Anora (or 'Ani', as our protagonist prefers to be called) follows the story of a young sex-worker who falls into an entanglement with Russian scion Vanya (portrayed fantastically by Mark Eidelstein, who has himself been nommed the "Russian Timothee Chalamet"). Both characters are instantly lovable, and it becomes apparent that this romance drama offers Madison the perfect vehicle in which to exercise her comedic chops. As the film explores the ups and downs of the duo's eventual relationship, Baker holds an unflinching eye on the mistreatment Ani faces as a sex-worker in his world. It is the juxtaposition of the love we viewers develop for Anora against the disdain many show to her (on account of her career exploits) which provides the film with its central tension.
And my god is there tension. Around 40 minutes into this 2-hour journey, Baker subjects his audience to a near 25-minute-long real-time home invasion sequence which is as devastating as it is hysterical.
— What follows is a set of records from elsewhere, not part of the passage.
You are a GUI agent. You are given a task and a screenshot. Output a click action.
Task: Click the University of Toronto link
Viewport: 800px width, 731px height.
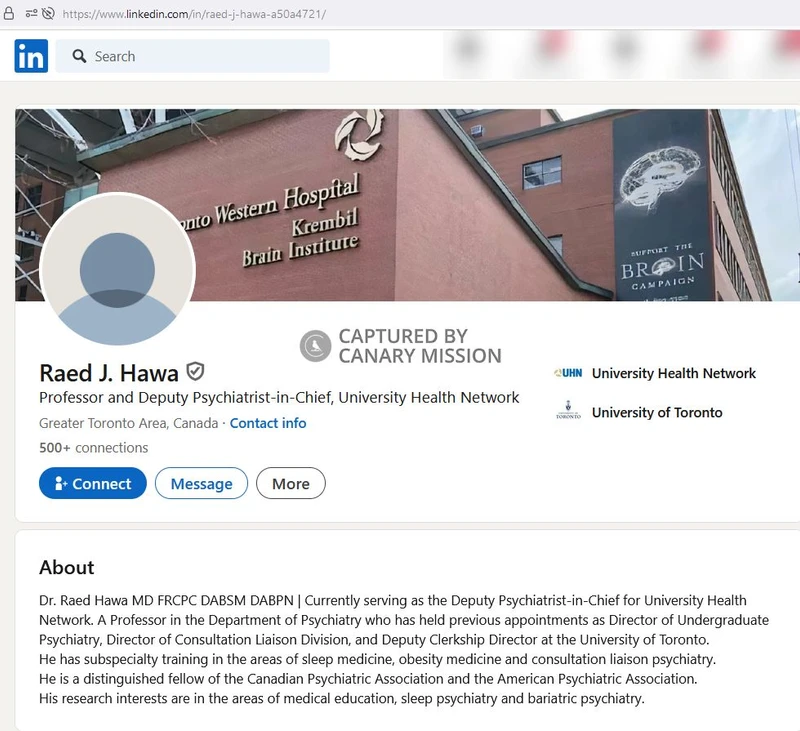point(659,412)
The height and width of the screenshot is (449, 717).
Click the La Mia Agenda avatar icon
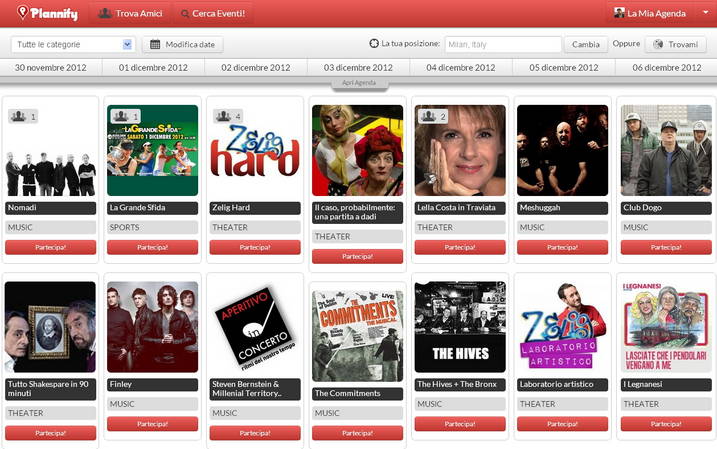pos(619,13)
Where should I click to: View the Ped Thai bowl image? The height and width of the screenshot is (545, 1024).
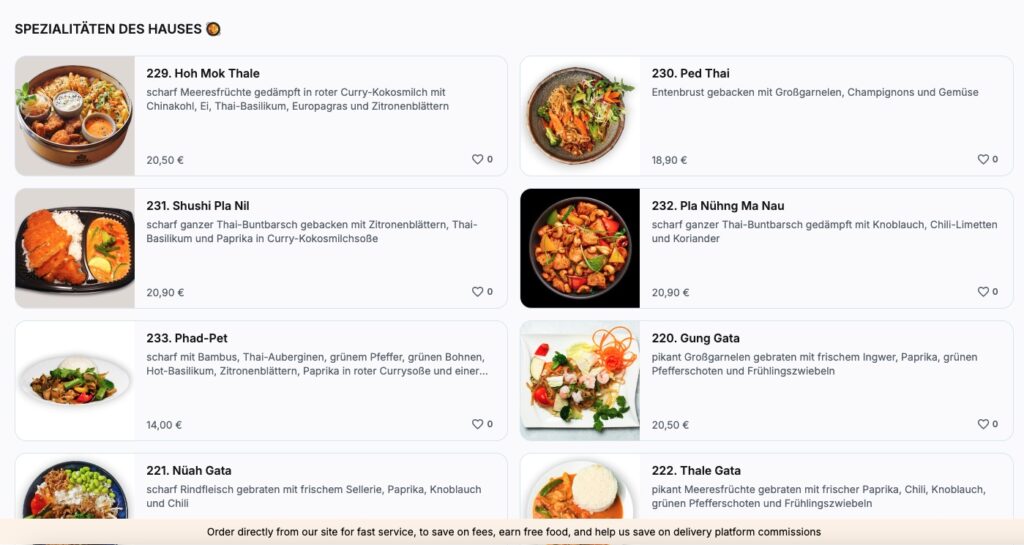click(x=580, y=116)
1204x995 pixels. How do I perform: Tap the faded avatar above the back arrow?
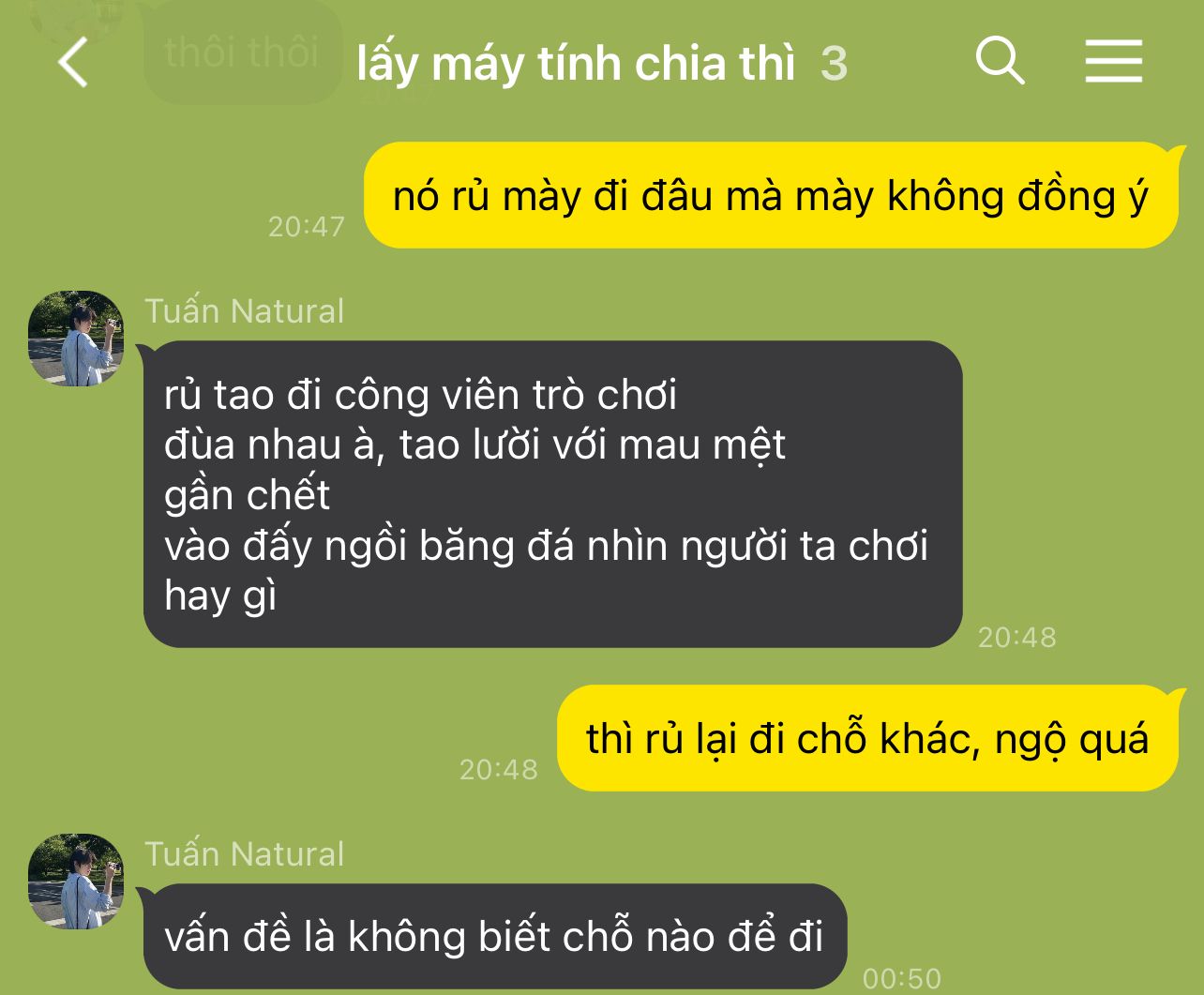[77, 17]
The sheer amount of commitment that Anora demands of its key players (actors, directors, photographers, set designers, cinematographers, make-up team and more) to make sure this sequence is entertaining and brutal in equal measure has to be totally commended. It's phenomenal movie making, and the entire team responsible should be rewarded for such a triumph.
After this sequence, the film drags our lead down a vortex of bad luck and mistreatment. It's a very long bad day for Madison's Anora in a way not incomparable to that of Beau in Ari Aster's Afraid. But unlike Aster, Baker is uninterested in curating unbearable torture porn for his lead character. Ani instead demonstrates a tenacity and resilience which sees her ensure small victories against the obstacles which attempt to derail her. Her resilience is indeed awesome, but we become increasingly conscious as the film goes on that her survival skills and humour are born out of the fire of the sex-work industry. These are muscles which have kept her alive. And so there is a sadness that underpins Madison’s portrayal here which lands Anora’s tragedy in a really powerful way.
The final scene of the film is particularly haunting, deviating sharply from the humour and hijinks that define Anora up until now. Without spoiling the plot, at the end of the film she is confronted with an act of genuine kindness for the first time. Someone is nice to her, and not for the sake of getting something in return. It’s not kindness for the sake of persuasion or the pursuit of sex. It’s just…kindness. And, in the wake of the events of this film, we see Anora just cannot comprehend this. Her character has been so brutally mistreated that she struggles to process and respond to this sort of softness. And in my cinema, which had been filled with laughter for the last 100 minutes, you could hear a pin drop. ‘This scene’, I thought to myself as I watched this staggering sequence, ‘should be the moment which earns Madison an Academy Award.’
I've heard multiple people claim this final scene of Anora 'doesn't work', but I believe it contains the film’s own raison d'etre. To dismiss it would be to dismiss Anora’s humanity in favour of her bombast. It would be to reduce her (and this film itself) to a spectacle. Ani is relentlessly funny, sexy, hardy, steadfast and bold. But she is also exposed, afraid, used, belittled, ignored, discarded and loathed.
Baker, whose entire filmography has interrogated the position of sex-workers in modern America, presents audiences with Anora to challenge conventionally-held views about strippers and escorts today. Baker supposes that these women shouldn't be flatly regarded as two-dimensional sex-positive ‘girl bosses’ who stay unfazed by the power structures they perform within. Neither should they be reviled as the very worst of society, or judged for the choices they have made. In Anora's final scene Baker makes his demand of his audience clear: treat these women as the human beings they are, because to refuse to do so serves only to perpetuate these quiet tragedies. It seems beyond thought that he need even make this case in 2024. All humans deserve grace and respect—who would have thought that was a shocking presumption?
I can quite easily guess what the elevator pitch for Anora must have been, but this film is so much more than Garry Marshall's Pretty Woman gone wrong. Anora is the best film of the year. You cannot miss it.